→ **The records**
↓↓↓

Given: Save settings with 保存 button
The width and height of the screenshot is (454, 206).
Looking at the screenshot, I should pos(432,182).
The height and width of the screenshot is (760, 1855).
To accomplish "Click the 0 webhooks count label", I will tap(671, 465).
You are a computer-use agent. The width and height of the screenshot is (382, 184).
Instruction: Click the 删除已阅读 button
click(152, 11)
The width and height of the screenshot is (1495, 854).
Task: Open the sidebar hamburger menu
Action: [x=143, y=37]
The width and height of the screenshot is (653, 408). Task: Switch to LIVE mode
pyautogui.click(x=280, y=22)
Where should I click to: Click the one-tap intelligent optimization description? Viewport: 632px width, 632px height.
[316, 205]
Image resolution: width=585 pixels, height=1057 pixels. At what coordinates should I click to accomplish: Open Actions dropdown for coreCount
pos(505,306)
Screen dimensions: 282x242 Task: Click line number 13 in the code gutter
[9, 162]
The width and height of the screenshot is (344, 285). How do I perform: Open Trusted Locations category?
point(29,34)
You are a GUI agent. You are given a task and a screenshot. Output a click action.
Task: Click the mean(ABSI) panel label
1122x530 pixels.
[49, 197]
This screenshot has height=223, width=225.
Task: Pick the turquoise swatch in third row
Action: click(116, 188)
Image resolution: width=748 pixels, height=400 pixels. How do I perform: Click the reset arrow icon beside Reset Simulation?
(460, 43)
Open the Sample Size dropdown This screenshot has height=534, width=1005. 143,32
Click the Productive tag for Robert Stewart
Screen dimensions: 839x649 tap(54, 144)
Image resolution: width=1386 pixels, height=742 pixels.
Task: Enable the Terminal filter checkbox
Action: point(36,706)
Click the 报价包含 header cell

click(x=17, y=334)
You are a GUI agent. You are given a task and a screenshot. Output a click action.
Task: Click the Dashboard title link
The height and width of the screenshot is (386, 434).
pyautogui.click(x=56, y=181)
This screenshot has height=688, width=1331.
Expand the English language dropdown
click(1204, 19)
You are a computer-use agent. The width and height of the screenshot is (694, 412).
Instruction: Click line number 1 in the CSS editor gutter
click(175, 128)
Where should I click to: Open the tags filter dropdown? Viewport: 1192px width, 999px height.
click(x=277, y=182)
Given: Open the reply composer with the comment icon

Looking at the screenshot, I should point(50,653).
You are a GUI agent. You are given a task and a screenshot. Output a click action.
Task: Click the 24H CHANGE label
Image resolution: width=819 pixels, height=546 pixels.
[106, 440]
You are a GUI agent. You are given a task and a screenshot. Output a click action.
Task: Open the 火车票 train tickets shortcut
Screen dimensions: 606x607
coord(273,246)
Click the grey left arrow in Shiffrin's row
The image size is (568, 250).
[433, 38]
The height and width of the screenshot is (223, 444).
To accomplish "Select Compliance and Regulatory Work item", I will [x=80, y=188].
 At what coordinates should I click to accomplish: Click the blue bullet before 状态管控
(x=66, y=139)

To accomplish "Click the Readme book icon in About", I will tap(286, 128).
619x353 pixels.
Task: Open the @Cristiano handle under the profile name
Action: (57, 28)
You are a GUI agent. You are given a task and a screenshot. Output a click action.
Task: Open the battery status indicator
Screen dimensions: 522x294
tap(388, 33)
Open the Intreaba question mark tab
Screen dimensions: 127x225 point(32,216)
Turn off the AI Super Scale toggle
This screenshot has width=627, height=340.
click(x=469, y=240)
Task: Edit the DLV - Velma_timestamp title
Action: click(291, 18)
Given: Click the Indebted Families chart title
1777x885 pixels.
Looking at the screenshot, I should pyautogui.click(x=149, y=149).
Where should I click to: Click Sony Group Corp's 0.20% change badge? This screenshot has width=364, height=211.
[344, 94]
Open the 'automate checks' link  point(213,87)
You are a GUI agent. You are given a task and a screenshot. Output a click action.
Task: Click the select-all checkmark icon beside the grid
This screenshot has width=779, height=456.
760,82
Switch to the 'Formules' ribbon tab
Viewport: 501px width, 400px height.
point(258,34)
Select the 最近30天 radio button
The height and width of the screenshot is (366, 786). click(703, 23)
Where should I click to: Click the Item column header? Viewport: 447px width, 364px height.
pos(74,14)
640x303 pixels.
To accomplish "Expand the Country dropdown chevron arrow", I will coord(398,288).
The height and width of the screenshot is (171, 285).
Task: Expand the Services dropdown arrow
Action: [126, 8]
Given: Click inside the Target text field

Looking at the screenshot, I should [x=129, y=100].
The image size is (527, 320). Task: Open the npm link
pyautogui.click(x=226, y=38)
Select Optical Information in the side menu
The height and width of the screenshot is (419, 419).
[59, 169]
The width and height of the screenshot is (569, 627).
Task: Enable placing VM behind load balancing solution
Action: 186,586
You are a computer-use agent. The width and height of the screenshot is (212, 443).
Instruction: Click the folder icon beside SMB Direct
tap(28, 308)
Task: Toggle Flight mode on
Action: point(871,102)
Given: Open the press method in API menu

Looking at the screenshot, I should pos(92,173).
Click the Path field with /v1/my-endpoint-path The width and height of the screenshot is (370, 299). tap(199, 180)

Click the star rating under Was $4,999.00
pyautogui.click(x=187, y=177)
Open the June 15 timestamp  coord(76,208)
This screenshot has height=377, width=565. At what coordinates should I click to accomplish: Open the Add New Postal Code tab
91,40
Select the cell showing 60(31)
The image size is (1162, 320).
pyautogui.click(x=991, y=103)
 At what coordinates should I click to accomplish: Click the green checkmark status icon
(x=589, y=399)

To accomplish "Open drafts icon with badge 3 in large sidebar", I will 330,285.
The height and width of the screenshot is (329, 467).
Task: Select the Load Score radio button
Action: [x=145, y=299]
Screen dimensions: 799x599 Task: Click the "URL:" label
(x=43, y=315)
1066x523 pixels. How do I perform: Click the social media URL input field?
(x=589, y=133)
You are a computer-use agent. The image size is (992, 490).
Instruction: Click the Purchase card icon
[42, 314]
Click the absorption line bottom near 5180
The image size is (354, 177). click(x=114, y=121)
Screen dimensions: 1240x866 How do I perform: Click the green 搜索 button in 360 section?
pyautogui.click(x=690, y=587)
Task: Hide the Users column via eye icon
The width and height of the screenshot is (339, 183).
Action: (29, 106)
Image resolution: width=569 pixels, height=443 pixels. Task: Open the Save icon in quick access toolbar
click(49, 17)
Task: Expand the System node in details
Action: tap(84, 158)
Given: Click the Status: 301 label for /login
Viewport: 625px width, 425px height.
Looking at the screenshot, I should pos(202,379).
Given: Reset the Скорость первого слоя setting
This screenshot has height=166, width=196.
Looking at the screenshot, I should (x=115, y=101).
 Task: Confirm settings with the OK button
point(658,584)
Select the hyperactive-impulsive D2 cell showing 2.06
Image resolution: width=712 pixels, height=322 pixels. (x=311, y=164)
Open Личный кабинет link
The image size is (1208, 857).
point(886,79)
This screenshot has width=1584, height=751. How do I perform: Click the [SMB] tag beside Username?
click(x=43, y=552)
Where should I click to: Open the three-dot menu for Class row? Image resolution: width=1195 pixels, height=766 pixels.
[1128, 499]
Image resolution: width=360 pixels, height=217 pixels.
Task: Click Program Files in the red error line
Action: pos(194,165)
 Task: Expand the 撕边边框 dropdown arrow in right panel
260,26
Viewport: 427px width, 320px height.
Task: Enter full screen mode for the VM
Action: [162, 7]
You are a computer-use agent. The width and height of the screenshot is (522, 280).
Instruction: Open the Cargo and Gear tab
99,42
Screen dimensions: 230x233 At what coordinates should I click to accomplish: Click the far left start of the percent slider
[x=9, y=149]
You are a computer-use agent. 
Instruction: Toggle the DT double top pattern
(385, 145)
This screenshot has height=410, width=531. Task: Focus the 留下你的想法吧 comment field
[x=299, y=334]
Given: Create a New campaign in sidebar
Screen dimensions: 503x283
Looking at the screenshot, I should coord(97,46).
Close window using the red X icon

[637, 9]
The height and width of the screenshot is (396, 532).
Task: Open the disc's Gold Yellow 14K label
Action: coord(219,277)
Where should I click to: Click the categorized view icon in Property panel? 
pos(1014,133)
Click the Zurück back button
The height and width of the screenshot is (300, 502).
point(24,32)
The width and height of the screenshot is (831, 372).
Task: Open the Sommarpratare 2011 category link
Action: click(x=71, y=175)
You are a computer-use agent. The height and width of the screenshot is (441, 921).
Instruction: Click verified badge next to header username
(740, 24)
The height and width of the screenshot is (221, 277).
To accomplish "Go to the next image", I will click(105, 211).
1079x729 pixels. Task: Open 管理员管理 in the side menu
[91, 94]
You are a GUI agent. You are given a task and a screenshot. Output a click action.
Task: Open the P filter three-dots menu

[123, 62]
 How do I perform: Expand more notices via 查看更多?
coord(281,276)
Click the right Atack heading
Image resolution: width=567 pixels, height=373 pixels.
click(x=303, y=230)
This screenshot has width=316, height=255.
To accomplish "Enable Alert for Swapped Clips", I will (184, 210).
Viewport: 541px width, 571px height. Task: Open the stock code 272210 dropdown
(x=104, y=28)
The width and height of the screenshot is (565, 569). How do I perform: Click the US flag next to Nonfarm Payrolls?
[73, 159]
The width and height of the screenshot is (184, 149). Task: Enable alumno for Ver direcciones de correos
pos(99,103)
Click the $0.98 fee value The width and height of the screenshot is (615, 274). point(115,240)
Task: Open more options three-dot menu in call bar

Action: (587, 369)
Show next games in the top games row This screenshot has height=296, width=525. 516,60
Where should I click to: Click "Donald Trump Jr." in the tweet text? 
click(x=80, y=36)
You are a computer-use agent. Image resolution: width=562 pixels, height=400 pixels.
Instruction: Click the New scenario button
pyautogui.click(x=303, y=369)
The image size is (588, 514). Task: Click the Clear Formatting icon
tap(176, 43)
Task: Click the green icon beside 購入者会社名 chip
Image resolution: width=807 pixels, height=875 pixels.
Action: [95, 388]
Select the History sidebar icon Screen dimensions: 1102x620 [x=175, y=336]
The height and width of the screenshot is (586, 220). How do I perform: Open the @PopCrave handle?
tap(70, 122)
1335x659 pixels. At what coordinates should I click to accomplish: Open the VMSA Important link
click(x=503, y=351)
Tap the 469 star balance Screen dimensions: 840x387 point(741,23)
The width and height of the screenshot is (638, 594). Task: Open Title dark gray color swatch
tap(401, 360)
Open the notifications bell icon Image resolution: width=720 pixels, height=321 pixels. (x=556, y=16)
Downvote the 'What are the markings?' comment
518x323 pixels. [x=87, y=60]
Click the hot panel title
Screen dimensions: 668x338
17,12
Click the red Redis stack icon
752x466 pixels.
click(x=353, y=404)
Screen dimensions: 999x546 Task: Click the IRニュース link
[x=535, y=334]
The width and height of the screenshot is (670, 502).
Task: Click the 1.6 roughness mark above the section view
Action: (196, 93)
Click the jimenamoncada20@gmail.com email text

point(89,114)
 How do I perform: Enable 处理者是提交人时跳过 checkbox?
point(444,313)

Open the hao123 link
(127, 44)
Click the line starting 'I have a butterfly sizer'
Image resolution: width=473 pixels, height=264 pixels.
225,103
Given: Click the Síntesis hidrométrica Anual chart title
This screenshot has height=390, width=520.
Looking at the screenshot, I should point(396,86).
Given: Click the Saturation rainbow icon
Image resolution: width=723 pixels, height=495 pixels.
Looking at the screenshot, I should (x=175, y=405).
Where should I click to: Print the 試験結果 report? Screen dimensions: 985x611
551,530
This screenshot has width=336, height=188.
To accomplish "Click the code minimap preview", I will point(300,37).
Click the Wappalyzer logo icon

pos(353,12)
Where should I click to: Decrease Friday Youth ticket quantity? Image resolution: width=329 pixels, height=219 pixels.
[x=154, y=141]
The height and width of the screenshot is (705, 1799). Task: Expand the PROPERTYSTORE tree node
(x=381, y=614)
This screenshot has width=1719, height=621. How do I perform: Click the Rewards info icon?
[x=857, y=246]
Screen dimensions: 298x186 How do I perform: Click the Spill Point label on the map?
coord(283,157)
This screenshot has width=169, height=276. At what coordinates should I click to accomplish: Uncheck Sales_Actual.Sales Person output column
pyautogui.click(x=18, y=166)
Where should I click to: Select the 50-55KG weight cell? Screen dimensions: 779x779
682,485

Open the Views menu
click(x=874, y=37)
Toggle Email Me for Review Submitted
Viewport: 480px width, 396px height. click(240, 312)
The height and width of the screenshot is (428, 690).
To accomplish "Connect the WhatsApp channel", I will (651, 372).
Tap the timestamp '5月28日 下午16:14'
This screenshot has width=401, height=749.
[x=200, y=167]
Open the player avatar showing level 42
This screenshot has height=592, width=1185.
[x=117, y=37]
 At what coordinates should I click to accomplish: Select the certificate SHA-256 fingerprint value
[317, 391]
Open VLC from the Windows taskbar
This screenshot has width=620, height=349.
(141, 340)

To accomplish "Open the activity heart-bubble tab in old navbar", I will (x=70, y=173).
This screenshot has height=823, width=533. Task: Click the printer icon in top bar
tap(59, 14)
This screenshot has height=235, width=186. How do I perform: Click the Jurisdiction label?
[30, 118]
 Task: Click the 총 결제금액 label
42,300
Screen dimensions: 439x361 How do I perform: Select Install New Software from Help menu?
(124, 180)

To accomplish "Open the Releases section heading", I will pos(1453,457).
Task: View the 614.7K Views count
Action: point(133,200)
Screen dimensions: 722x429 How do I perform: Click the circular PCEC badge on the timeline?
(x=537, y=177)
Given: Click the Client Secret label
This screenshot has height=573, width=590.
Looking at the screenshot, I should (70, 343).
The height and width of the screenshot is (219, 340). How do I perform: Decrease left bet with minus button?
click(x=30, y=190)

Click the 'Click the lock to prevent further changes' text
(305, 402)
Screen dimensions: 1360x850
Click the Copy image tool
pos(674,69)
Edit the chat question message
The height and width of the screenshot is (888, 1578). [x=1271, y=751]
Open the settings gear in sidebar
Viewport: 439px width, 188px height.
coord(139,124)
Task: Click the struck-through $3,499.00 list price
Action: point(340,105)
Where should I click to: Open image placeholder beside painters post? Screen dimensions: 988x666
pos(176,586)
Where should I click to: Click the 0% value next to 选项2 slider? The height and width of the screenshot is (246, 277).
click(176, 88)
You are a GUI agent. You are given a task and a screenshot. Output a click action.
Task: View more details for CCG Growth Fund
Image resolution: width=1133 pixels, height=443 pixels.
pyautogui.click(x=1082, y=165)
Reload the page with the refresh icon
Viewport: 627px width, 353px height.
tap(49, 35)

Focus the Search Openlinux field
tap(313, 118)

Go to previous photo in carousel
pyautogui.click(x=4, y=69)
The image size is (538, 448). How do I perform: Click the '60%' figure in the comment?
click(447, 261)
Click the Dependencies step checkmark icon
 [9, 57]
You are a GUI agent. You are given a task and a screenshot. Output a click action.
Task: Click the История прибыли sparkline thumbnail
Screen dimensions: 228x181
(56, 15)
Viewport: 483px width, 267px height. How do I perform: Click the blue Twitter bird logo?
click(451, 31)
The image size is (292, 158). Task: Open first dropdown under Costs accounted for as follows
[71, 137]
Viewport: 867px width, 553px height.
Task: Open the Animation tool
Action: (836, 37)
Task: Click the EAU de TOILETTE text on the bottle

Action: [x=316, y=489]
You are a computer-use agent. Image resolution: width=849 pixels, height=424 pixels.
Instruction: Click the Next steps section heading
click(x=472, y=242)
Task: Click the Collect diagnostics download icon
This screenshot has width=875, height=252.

↑↑↑

→ **Your task**
Set down, from the entries above, exactly the lines from the one with "The image size is (527, 320)." up to and including the one with "Open the June", and no other lines.

→ **Your response**
The image size is (527, 320). Task: Open the npm link
pyautogui.click(x=226, y=38)
Select Optical Information in the side menu
The height and width of the screenshot is (419, 419).
[59, 169]
The width and height of the screenshot is (569, 627).
Task: Enable placing VM behind load balancing solution
Action: 186,586
You are a computer-use agent. The width and height of the screenshot is (212, 443).
Instruction: Click the folder icon beside SMB Direct
tap(28, 308)
Task: Toggle Flight mode on
Action: point(871,102)
Given: Open the press method in API menu

Looking at the screenshot, I should pos(92,173).
Click the Path field with /v1/my-endpoint-path The width and height of the screenshot is (370, 299). tap(199, 180)

Click the star rating under Was $4,999.00
pyautogui.click(x=187, y=177)
Open the June 15 timestamp  coord(76,208)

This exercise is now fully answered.